Siyasal iktidara duyulan kuşku ve tepkinin kaynağında işte merkezdeki bu değişim hareketi yatıyor. Bu gelişim gücü karşısında en iyi düşünme biçimleri bile yetersiz kaldığından olsa gerek, bugün, siyasal iktidara fikirle değil “endişe” ve “öfke” ile itiraz ediliyor.
Başta da söyledim, bu kaygıları, endişeleri tümden temelsiz görmüyor ve haksız bulmuyorum; ne var ki geçiş dönemi Türkiye’sinin bireysel ve siyasal huzursuzluğu olarak değerlendiriyorum.
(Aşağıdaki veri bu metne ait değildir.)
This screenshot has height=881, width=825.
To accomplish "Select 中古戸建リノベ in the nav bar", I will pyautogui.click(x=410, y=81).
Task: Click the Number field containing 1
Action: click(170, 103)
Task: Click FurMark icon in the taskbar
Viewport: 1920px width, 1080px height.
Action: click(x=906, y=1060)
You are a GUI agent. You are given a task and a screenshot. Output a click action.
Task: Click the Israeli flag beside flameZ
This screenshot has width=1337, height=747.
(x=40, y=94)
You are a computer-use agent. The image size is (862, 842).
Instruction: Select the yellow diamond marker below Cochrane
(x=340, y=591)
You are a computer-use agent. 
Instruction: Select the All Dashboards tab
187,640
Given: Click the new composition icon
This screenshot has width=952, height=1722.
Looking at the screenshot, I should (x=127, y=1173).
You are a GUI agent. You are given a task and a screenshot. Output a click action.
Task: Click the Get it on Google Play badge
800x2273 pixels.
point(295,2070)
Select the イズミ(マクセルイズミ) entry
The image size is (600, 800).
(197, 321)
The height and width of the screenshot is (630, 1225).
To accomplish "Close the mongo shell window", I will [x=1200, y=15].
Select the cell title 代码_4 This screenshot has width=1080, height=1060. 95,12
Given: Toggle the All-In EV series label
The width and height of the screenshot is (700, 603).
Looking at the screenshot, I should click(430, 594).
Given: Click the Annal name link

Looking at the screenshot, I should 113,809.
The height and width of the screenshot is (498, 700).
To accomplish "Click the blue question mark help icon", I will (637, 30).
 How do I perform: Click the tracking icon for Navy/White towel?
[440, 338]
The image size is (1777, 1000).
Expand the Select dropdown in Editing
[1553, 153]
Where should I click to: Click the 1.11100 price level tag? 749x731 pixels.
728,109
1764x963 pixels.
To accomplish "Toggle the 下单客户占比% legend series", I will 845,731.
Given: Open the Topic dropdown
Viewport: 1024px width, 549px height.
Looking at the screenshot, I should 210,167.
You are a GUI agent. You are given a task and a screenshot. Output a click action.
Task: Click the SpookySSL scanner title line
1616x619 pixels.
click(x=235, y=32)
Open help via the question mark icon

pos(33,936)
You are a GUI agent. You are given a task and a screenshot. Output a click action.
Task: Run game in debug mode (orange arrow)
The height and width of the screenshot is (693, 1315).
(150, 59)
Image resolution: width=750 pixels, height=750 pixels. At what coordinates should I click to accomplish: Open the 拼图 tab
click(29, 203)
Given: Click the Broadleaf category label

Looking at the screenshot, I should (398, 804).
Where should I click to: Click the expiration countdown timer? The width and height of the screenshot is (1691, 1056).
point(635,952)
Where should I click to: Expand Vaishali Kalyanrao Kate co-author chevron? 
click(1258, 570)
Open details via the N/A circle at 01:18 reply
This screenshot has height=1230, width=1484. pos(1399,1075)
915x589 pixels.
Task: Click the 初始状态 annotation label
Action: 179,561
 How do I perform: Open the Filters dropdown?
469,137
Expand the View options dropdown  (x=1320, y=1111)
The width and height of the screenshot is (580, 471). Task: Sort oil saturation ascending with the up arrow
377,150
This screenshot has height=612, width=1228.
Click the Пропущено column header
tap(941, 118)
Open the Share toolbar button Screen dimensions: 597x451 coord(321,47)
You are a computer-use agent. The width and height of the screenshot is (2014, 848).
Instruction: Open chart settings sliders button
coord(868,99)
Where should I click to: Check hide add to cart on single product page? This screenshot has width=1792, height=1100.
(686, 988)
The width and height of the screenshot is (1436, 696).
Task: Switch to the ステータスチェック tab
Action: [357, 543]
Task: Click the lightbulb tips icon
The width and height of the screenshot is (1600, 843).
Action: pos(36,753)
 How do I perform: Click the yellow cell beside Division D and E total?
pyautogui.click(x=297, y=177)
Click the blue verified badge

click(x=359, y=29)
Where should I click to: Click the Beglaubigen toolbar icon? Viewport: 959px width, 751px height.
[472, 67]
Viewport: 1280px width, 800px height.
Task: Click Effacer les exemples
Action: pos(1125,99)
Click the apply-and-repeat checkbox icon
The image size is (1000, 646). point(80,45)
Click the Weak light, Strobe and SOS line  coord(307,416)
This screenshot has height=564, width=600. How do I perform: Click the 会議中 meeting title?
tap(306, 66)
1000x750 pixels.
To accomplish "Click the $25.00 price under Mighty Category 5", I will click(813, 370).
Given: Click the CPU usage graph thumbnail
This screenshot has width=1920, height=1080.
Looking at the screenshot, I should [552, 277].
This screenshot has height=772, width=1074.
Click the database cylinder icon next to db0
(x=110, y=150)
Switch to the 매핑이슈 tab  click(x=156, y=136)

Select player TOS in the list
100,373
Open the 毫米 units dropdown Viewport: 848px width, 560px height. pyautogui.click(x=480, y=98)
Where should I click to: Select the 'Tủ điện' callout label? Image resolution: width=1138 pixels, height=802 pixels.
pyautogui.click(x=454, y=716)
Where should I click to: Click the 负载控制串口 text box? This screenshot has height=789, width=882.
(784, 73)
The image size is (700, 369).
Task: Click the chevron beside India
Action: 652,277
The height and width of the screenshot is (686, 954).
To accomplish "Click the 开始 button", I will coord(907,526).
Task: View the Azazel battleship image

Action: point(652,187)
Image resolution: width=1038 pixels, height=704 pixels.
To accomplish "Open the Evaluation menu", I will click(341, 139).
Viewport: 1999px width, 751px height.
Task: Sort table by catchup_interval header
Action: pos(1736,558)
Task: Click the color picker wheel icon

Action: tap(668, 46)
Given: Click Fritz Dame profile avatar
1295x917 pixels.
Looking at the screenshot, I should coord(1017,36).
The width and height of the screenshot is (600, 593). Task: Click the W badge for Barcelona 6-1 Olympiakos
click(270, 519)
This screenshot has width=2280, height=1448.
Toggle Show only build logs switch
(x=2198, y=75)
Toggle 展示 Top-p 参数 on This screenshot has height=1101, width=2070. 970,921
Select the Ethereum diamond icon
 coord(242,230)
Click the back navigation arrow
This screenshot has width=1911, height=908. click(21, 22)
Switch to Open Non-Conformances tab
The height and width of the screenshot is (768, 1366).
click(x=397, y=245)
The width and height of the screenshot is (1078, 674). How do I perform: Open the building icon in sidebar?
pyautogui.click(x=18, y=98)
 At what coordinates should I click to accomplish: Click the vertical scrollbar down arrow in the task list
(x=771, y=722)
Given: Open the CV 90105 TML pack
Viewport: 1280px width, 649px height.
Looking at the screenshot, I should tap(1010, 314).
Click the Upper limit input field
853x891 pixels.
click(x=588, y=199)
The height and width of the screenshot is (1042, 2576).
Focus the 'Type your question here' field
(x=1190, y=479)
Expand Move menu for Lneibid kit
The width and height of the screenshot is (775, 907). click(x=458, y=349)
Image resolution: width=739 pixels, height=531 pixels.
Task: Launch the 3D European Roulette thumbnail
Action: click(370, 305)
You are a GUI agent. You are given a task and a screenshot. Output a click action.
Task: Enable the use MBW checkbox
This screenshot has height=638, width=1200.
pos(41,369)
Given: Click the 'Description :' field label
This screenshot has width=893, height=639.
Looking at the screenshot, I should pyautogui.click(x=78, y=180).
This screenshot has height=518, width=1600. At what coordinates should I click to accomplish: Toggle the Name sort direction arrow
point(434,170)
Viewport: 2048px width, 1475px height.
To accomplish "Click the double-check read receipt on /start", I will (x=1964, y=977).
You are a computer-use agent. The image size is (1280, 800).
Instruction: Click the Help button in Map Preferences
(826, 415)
Siyasal, sosyal ve ekonomik hayatın sınırları yaygın kanaatin aksine genişliyor; fakat bu genişlemenin eşit, özgür ve adil olup olmadığına bakmak gerekiyor.
Yeni toplumsal güçlerin önceki muktedirlerden farklı bir motivasyona sahip olmadığı bir gerçek. Onlar kadar “egemen”, onlar kadar “bencil”, onlar kadar hayatın her alanını kuşatma hırsıyla dolular.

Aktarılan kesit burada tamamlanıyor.